Zaktualizuj fragment o odświeżaniu pulpitu: przepisz go, zaczynając od słów „Super sprawa! PS” i kończąc na słowach „pod przyciski. :)”, a „pulpit” zamień na „panel sterowania”.

----- FRAGMENT -----

Super sprawa! PS Ale nie mogę patrzeć na ten wyjechany pulpit :D Aż prosi się żeby go odświeżyć, a można to bardzo prosto zrobić po przez zrobienie naklejki, z laminatem żeby się nie wycierało, oklejenie płyt pod przyciski. :)
No właśnie u nas nie ma takiego podejścia. Bo nawet nie trzeba oklejać, wystarczy wyczyścić i odmalować. Generalnie maszyny u nas były zawsze dobrze utrzymane technicznie, ale wizualnie juz nie.

----- PODANY MATERIAŁ -----

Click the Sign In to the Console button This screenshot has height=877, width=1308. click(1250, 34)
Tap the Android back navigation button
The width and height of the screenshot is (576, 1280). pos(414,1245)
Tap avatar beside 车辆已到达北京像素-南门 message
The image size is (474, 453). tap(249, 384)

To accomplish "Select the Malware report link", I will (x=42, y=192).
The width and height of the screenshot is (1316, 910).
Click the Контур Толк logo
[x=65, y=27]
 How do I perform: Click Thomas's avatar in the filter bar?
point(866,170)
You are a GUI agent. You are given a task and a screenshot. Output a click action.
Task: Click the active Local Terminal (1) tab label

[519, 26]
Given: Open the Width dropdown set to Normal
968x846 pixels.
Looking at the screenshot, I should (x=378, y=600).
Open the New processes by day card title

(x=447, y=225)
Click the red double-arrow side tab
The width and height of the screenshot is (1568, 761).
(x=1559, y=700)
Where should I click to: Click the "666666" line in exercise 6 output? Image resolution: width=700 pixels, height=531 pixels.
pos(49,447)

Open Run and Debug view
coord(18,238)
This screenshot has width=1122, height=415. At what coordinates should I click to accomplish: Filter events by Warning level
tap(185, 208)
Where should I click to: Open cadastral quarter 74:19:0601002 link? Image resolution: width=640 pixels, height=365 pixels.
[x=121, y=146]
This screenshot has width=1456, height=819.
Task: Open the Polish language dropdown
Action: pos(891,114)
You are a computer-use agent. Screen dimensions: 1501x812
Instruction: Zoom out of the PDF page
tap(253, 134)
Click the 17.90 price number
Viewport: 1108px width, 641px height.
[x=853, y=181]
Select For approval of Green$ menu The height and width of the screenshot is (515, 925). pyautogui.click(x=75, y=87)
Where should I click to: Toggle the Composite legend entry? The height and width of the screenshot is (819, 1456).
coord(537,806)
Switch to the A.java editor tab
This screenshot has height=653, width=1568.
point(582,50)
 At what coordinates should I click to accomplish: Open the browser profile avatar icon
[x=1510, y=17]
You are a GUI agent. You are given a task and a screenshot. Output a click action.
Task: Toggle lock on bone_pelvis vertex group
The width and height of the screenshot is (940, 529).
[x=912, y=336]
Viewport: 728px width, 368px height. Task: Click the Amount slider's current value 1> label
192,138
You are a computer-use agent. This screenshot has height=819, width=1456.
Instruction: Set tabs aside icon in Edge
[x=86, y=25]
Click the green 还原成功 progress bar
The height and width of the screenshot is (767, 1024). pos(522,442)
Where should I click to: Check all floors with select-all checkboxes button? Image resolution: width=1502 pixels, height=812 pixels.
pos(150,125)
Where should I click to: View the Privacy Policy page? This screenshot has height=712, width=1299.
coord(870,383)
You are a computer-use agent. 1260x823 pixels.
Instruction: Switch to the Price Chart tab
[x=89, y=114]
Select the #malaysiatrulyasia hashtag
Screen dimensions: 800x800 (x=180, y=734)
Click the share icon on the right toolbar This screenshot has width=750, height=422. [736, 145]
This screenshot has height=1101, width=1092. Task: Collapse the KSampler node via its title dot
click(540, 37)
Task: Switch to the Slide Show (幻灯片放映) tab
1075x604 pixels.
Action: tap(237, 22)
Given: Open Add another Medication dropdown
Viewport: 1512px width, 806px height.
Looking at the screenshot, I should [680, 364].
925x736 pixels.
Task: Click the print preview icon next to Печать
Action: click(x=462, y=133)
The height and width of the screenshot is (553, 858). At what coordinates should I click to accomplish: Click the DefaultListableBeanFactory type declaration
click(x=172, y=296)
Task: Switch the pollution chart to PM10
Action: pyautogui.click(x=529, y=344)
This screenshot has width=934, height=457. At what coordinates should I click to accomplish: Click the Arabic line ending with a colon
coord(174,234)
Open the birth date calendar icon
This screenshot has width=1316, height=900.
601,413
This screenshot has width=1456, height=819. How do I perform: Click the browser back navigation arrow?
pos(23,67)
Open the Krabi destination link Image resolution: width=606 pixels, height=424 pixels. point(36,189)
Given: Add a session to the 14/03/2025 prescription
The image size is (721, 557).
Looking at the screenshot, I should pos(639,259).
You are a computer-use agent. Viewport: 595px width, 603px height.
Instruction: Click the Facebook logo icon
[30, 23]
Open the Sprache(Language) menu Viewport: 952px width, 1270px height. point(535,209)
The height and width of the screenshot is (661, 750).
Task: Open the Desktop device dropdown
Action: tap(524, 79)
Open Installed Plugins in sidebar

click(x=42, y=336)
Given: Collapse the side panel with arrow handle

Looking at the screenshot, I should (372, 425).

-----

— WYNIK ZADANIA —
Super sprawa! PS Ale nie mogę patrzeć na ten wyjechany panel sterowania :D Aż prosi się żeby go odświeżyć, a można to bardzo prosto zrobić po przez zrobienie naklejki, z laminatem żeby się nie wycierało, oklejenie płyt pod przyciski. :)